▶ **Task objective**
Exactly the lines from the one containing "Select the G.4 row label" through the end of the records must be reproduced; leave out all pictures.
++++ Records ++++
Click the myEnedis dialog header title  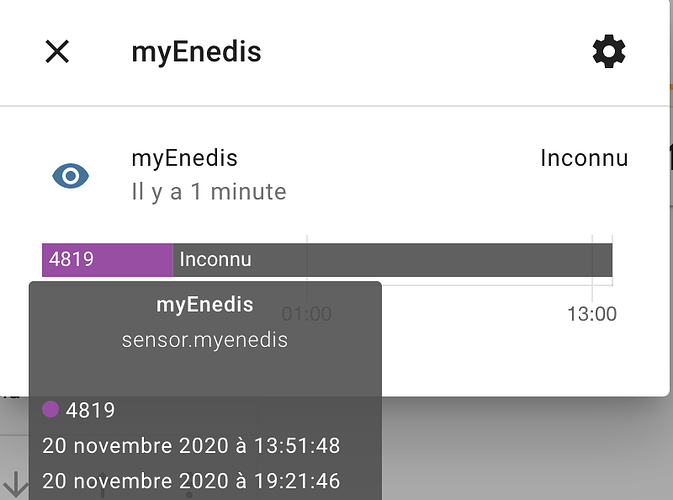pos(196,52)
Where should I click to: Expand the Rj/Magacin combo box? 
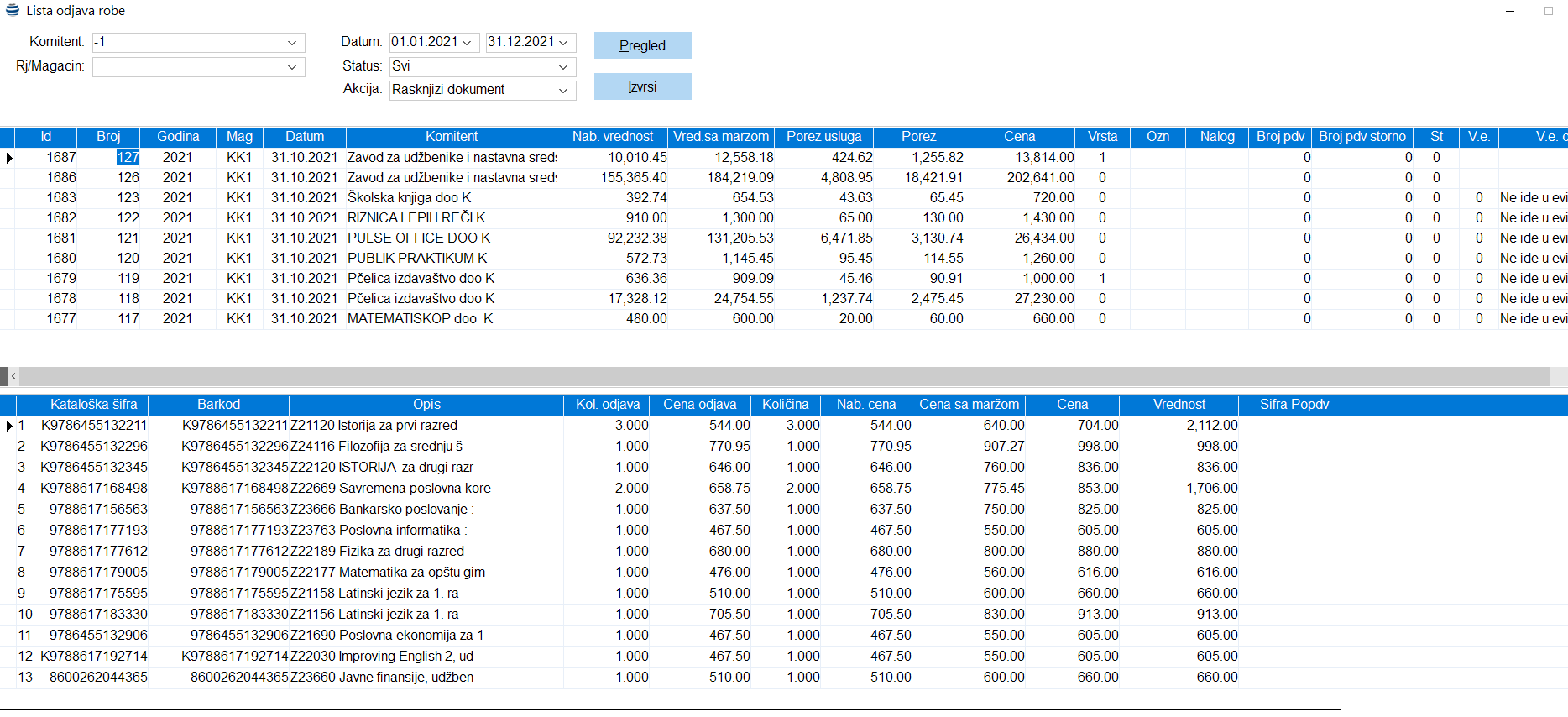tap(291, 67)
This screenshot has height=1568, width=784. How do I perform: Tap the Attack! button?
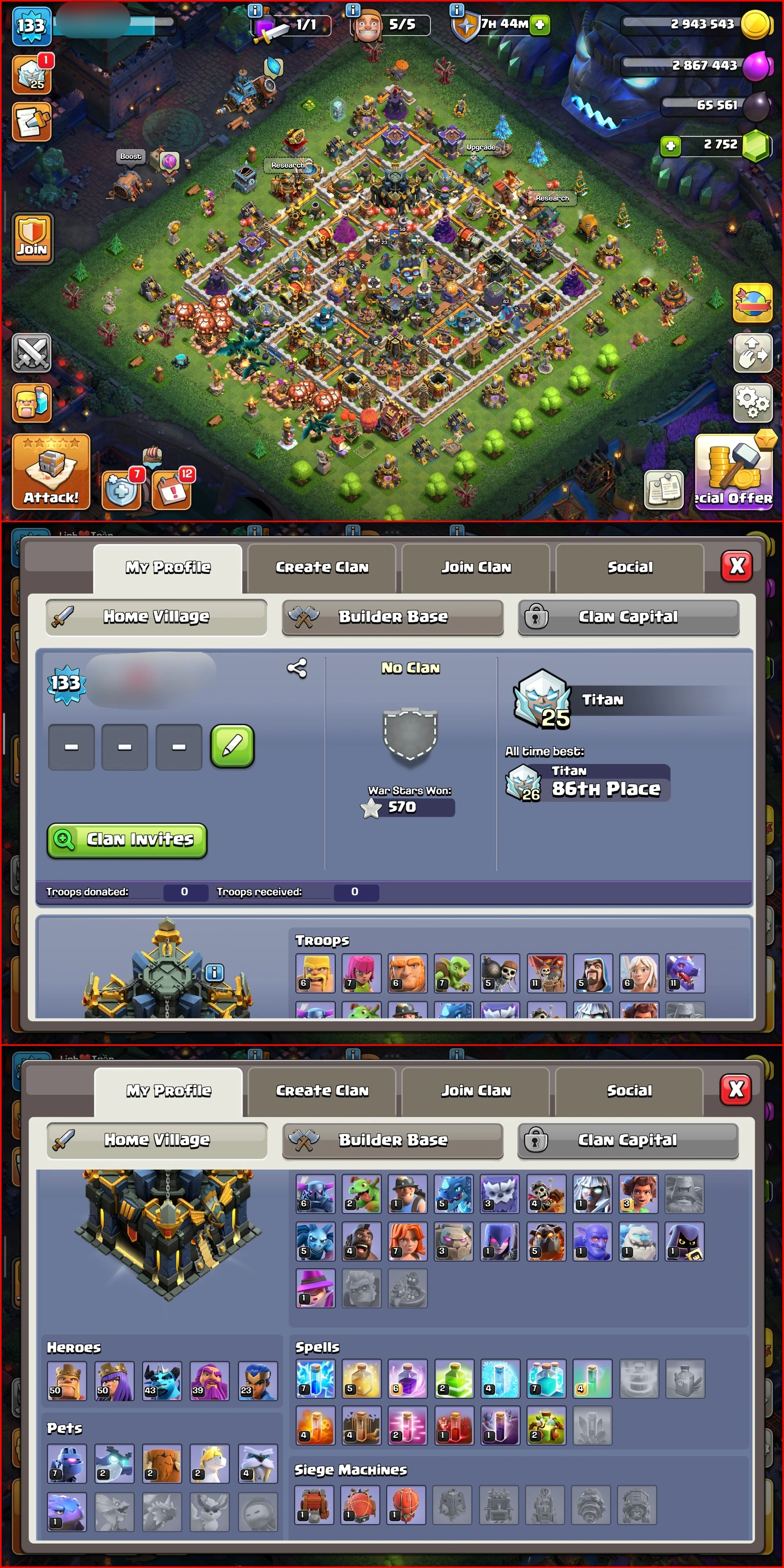[51, 472]
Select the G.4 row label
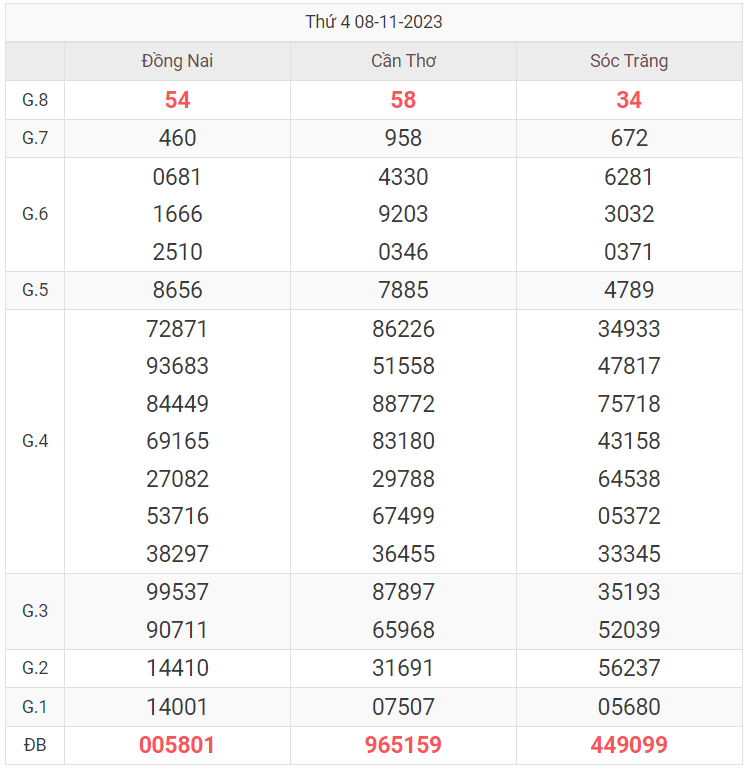This screenshot has height=771, width=747. click(35, 441)
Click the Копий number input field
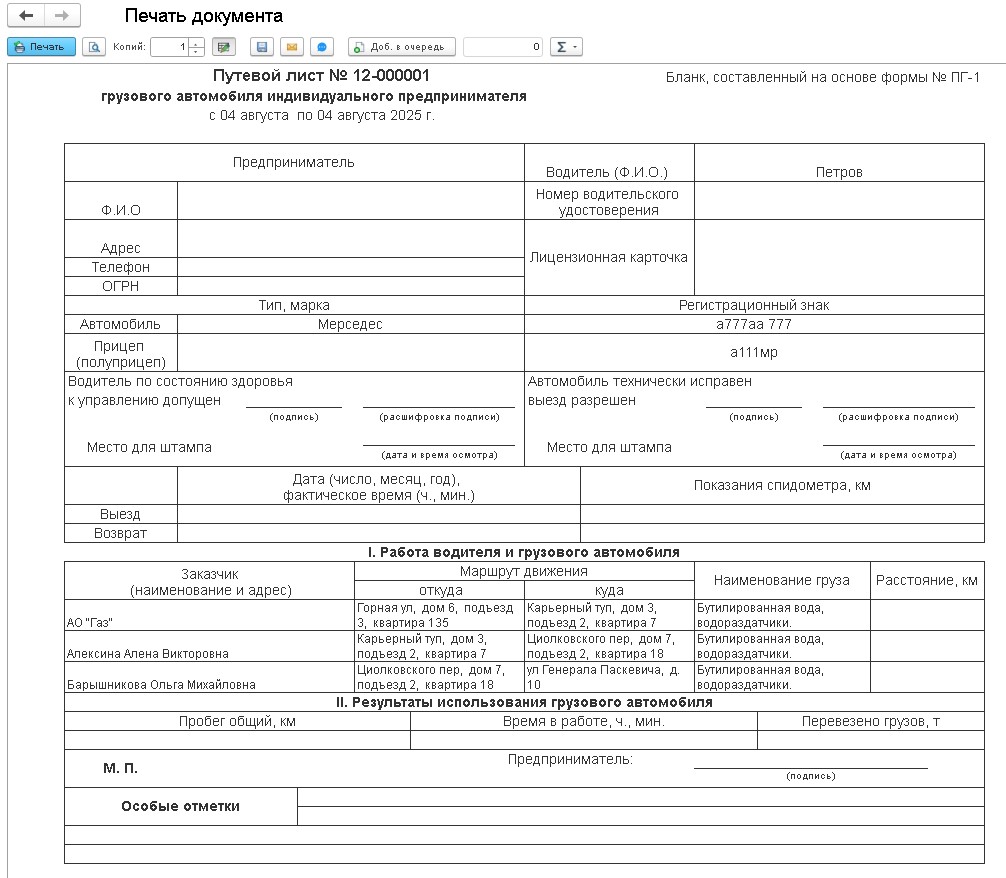This screenshot has height=878, width=1006. (x=169, y=47)
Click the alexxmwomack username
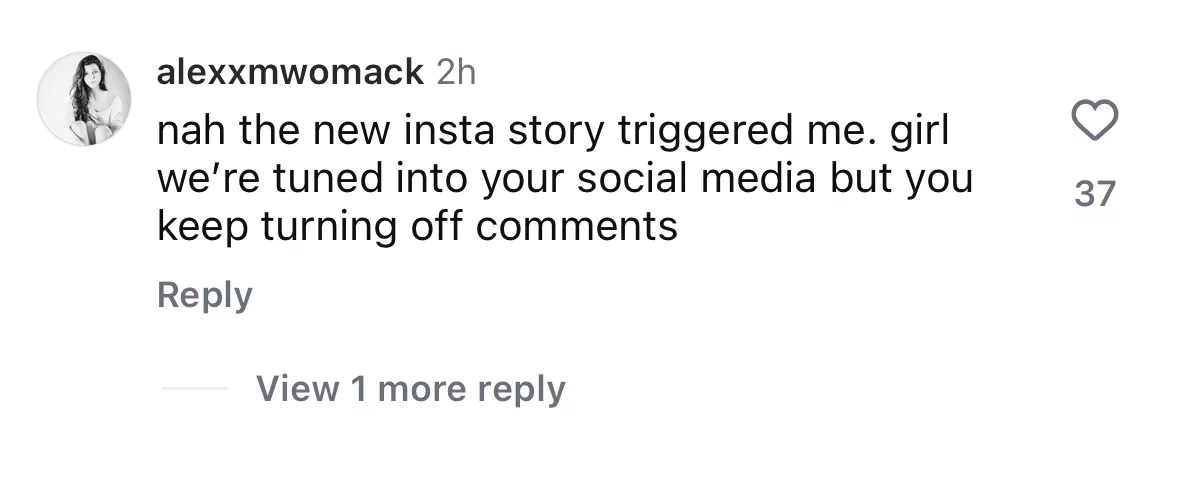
++++
▶ **Solution to the problem**
Select the G.4 row label
This screenshot has height=771, width=747. click(35, 441)
Click the Копий number input field
This screenshot has height=878, width=1006. (x=169, y=47)
Click the alexxmwomack username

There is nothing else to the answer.